La coopérative a donc été déboutée de sa demande.
TEXTES

A. Ordonnances prises sur le fondement de la loi EGALIM

Cinq ordonnances du 24 avril 2019 sont présentées :
  • ordonnance n° 2019-362 relative à la coopération agricole ;
  • ordonnance n° 2019-361 relative à l’indépendance du conseil phytopharmaceutique ;
  • ordonnance n° 2019-359 relative à la transparence et aux pratiques restrictives de concurrence ;
  • ordonnance n° 2019-358 relative à l’action en responsabilité pour prix abusivement bas ;
  • ordonnance n° 2019-363 renforçant certains pouvoirs de police judiciaire.
L’ordonnance n° 2019-362 est la plus directement liée au contenu du bulletin. Elle renforce notamment :
  • l’information des associés ;
  • la transparence sur les prix ;
  • le rôle du HCCA ;
  • la médiation ;
  • la révision coopérative ;
  • les règles de contractualisation ;
  • les obligations du règlement intérieur.

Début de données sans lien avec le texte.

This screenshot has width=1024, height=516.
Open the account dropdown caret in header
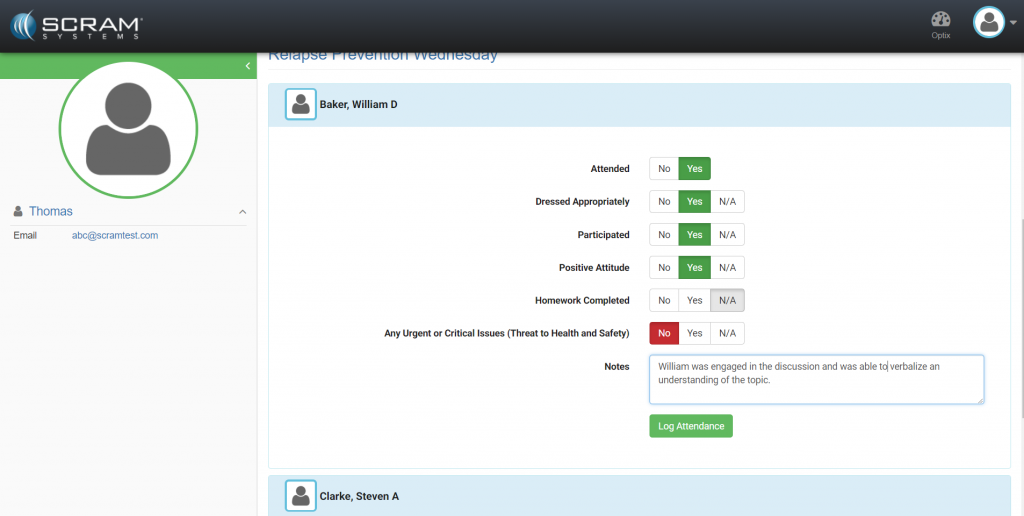coord(1013,25)
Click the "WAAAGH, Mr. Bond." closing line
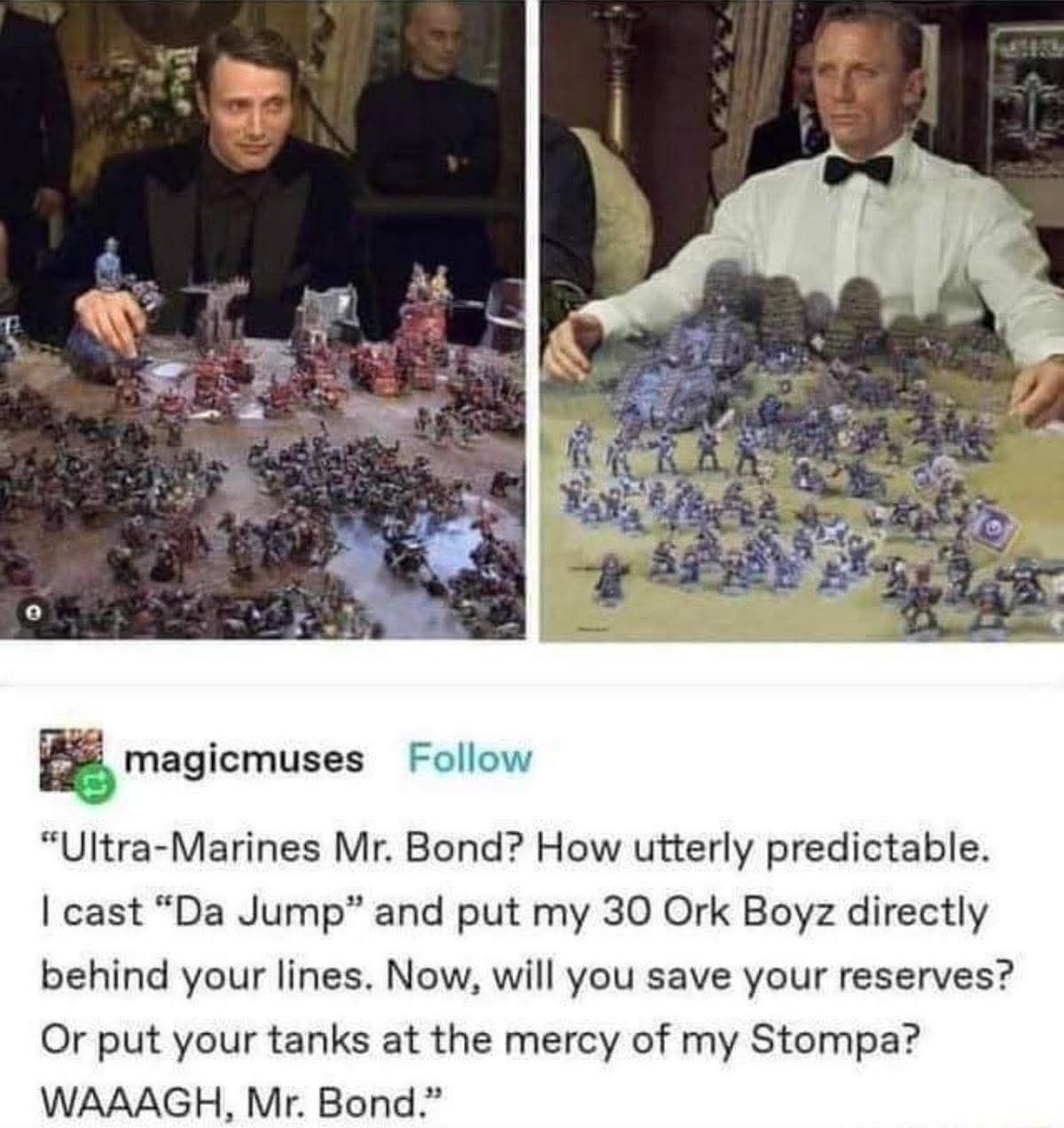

B. Réponse ministérielle concernant les CUMA

Une question parlementaire demandait l’exclusion des CUMA du champ de l’ordonnance relative à la coopération agricole.
Le Gouvernement a refusé de créer une exclusion générale, afin de préserver l’unité du statut coopératif.
Toutefois, un délai supplémentaire a été accordé aux coopératives d’approvisionnement et de services, y compris les CUMA, lorsque leur chiffre d’affaires est inférieur à 200 000 euros hors taxes.
Le délai de mise en conformité a été reporté au 1er juillet 2022. Cette mesure visait à tenir compte du fait que les CUMA ne rémunèrent pas des apports agricoles et étaient donc moins directement concernées par les dispositions relatives à la fixation du prix.

C. Loi PACTE du 22 mai 2019

La loi PACTE introduit plusieurs mesures concernant les coopératives agricoles et les SICA.
Elle permet notamment :
  • d’inscrire une raison d’être dans les statuts ;
  • de prendre en compte les enjeux sociaux et environnementaux dans la gestion ;
  • d’adopter la qualité de société à mission ;
  • d’étendre certaines exonérations de cotisation foncière des entreprises ;
  • de modifier les règles de nomination des commissaires aux comptes.
La raison d’être permet à une coopérative d’inscrire dans ses statuts les principes auxquels elle entend se référer et les moyens qu’elle souhaite leur consacrer.

D. Décret du 29 mai 2019

Le décret relève les seuils applicables à la définition des petites et moyennes entreprises pour l’élaboration et la publication de leurs états financiers.
Les seuils des petites entreprises sont portés à :
  • 6 millions d’euros de total de bilan ;
  • 12 millions d’euros de chiffre d’affaires hors taxes ;
  • 50 salariés en moyenne.
Les seuils des moyennes entreprises sont fixés à :
  • 20 millions d’euros de total de bilan ;
  • 40 millions d’euros de chiffre d’affaires ;
  • 250 salariés.
Ces seuils peuvent notamment avoir une incidence sur les obligations comptables et sur les règles de confidentialité du compte de résultat des coopératives agricoles.